29.1.10

If I kiss you where it's sore

Song for Today - Better by Regina Spektor






The sky is as blue as some of those 200 year old chinas. Oh rain, please rain.

If the bible says that hell is burning hot. I believe this island has the potential to be an entrance. Especially when a foreign man in suit suddenly yelled "Jesus Christ. God damn it." when he realized that he was on the wrong bus and had to get off and started walking under the aggressive sunshine. Instead of laughing, I started pitying him.

Welcome to the Sin City, babe.


February is coming. Which means Chinese New Year, Valentines', Birthdays are rolling over. I can easily foresee a sore month with excessive emotional flow and crankiness. Not only for myself, for everybody. Let's see, It shall be time&energy wasting, yet non-avoidable.


Men with masks were cutting grasses everywhere. Which explained well my sneezing, tearing, rash all over the body. I do hope this is the only reason that caused the above allergic symptoms.


I am kinda tired.

16.1.10

What do you want, what is that you need?

Song for today - I just don't love you anymore by Jann Arden


I what to be loved. I need attention, communication, promises, honesty and respect.
What do you want? What is that your need?
Tell me. Whathe hell do you want from me?
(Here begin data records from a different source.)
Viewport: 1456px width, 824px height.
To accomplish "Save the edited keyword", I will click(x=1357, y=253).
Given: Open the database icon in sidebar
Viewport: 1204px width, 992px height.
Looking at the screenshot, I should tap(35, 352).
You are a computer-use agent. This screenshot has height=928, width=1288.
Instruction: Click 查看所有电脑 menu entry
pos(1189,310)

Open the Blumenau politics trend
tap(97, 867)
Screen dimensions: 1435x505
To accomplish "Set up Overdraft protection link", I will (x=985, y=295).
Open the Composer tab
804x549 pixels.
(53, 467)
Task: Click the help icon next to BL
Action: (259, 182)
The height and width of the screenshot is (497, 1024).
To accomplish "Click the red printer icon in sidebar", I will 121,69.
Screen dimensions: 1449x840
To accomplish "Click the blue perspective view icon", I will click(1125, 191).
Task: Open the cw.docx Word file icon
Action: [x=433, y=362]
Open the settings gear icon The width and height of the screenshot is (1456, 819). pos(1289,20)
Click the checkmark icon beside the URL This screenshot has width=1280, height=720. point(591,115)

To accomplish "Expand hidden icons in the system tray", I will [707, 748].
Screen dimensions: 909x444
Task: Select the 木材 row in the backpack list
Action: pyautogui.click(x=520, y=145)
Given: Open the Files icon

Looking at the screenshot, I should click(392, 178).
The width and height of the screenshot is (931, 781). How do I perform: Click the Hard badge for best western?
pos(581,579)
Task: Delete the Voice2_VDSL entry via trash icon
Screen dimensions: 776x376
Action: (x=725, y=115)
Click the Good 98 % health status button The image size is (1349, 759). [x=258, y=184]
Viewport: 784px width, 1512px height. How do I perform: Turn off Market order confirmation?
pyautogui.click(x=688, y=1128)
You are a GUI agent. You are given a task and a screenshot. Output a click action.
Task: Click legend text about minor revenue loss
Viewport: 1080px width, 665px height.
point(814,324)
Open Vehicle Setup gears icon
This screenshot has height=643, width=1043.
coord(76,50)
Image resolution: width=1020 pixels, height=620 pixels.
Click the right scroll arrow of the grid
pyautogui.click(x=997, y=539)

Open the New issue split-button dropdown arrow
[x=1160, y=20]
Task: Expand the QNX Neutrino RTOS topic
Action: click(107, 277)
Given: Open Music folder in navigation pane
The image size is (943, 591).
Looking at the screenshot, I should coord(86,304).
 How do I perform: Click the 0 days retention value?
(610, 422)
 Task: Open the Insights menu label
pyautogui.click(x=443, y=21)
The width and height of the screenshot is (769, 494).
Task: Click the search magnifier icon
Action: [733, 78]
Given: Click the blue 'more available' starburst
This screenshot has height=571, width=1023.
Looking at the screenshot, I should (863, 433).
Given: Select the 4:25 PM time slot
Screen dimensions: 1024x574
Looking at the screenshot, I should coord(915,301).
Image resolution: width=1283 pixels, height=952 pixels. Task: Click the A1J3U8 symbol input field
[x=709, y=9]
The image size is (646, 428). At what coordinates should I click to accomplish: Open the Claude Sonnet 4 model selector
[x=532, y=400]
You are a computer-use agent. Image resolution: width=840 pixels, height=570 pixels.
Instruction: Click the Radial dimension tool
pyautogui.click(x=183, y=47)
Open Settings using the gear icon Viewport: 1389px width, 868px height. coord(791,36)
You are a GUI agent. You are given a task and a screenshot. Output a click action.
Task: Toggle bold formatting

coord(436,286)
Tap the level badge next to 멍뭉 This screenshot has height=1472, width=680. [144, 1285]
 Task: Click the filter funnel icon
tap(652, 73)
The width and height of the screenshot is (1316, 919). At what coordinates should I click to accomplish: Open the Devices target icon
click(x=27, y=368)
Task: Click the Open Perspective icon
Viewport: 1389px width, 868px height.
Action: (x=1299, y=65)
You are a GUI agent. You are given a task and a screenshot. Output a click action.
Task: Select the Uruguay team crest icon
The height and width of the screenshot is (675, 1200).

I want you, all i want is you. I plan my path, I calculate my energy, I make sense - I do all these in a way just like how the earth moves around the Sun. Am I clear enough? I think I am. I can't be more frank.

Yeah, but you have shits to do. Certainly you have shits to do.



You say you love me. Why don't you come and get me?
You say you love me. Why do I see holes in your words?
You say you love me. Why do you make me feel miserable?


I don't know what you want from me. I don't think we want the same thing. And I start doubting it.

Please. Please darling, stop me.

13.1.10

PGS

12 Jan, 2010
Flight 937 from Haikou, China to Singapore

One month is over. I am by myself again - with no family, no man, and no cheap cigarettes with me.

I am experiencing a crisis, which could possibly be named the PGS - Pre graduation syndrome. The major symptoms are:

- Lack of objective, career-wise;
- Excessive emotional flow
- Insecurity
- irrational thoughts such as becoming a stewardess(This one might be personal).

First time in my life time I actually lost track of life itself - completely frustrated, totally unplanned, yet still trying to avoid thinking about it.

There are blueprints, in fact I‘ve got four of them. However, none of them is desirable because the final choice of any one will cause me hell lot of troubles and perhaps hell lot more of future regrets.

There is one psychological theory saying that, behaviors manipulate thoughts, thus people tend to change or form their thoughts in ways which better explain or support their behaviors (which isn't exactly a good thing ). Together with my past personal experience taken into consideration, I figured that no matter which option I picked from the four, I'd talked myself a way out by the end of the day even if there was a regret.

Now the problem is, which option am I gonna choose? Or, to make this even harder, which three am i gonna abandon?